Objective: The objective of present work was to evaluate the effectiveness of propofol in nanoemulsion based palm oil that called as NEMS™, which was a choice of anesthetic drug to induce and maintenance general anesthesia to reduce pain on injection activity and also to evaluate the in vivo characterization of propofol in NEMS™.

Methods: Preparation of propofol nanoemulsion using NEMS™ technology has been performed for propofol 1% in NEMS™ (P1%), and propofol 2% in NEMS™ (P2%). Determination of free propofol concentration in aqueous phase was conducted using HPLC and rat paw lick test was evaluated as in vivo test to assay the intensity of pain on injection site.
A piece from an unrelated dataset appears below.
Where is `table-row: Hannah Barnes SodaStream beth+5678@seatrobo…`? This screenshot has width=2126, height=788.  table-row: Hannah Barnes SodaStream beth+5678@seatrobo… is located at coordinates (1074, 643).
The sleep recovery test was conducted to evaluate the pharmacological effect and erythrocyte hemolysis test also conducted to ensure the safety of propofol in NEMS™. All of the test results were compared with Diprivan®1% as a positive standard.
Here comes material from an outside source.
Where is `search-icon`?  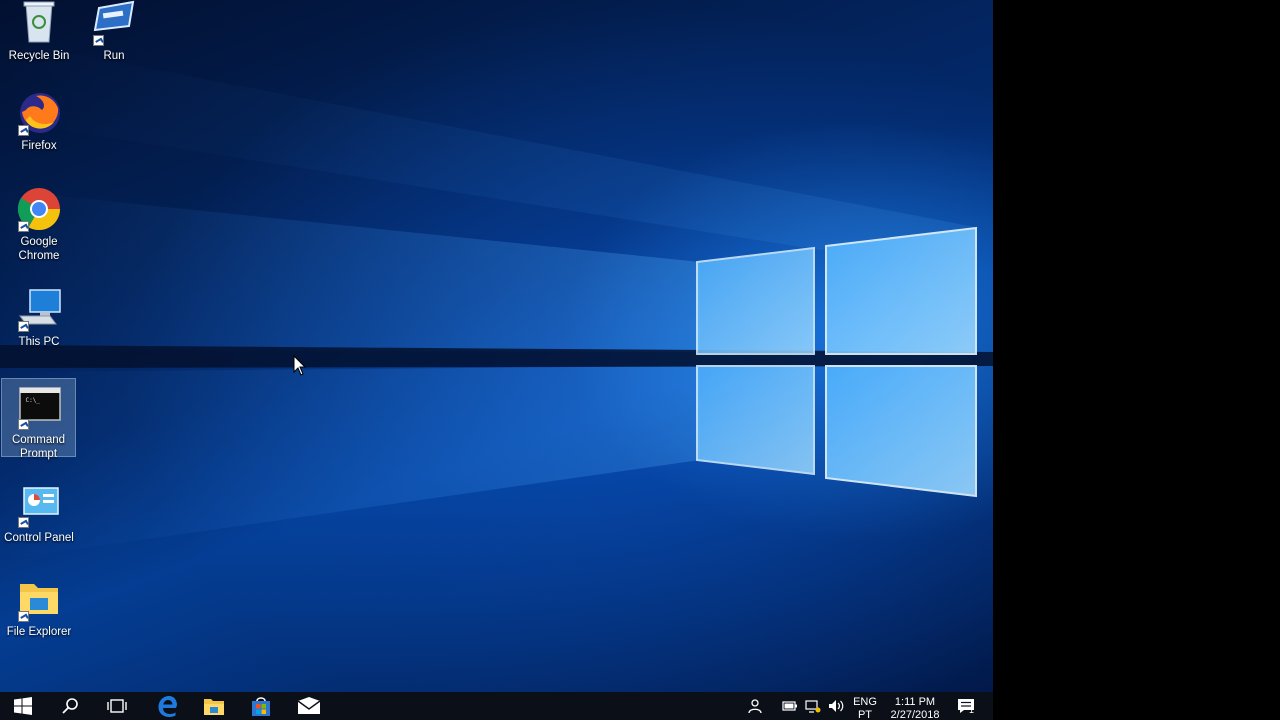
search-icon is located at coordinates (70, 706).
Results: The contents of free propofol in formulation P1% and Diprivan®1% in aqueous-phase were 6.20±0.03 µg/ml and 15.02±0.33 µg/ml, respectively (*P<0.05). The rat paw lick test showed that the formulation P1% was significantly (*P<0.05) less painful when compared to Diprivan®1%. There were no significant differences in pharmacological effect for all of the formulations (*P>0.05). The erythrocyte haemolysis test show that all formulation still safe for our blood.

Conclusion: Palm oil can be used as a carrier for propofol and it was successfully reduced the free propofol contents and the intensity of pain on injection site in rats.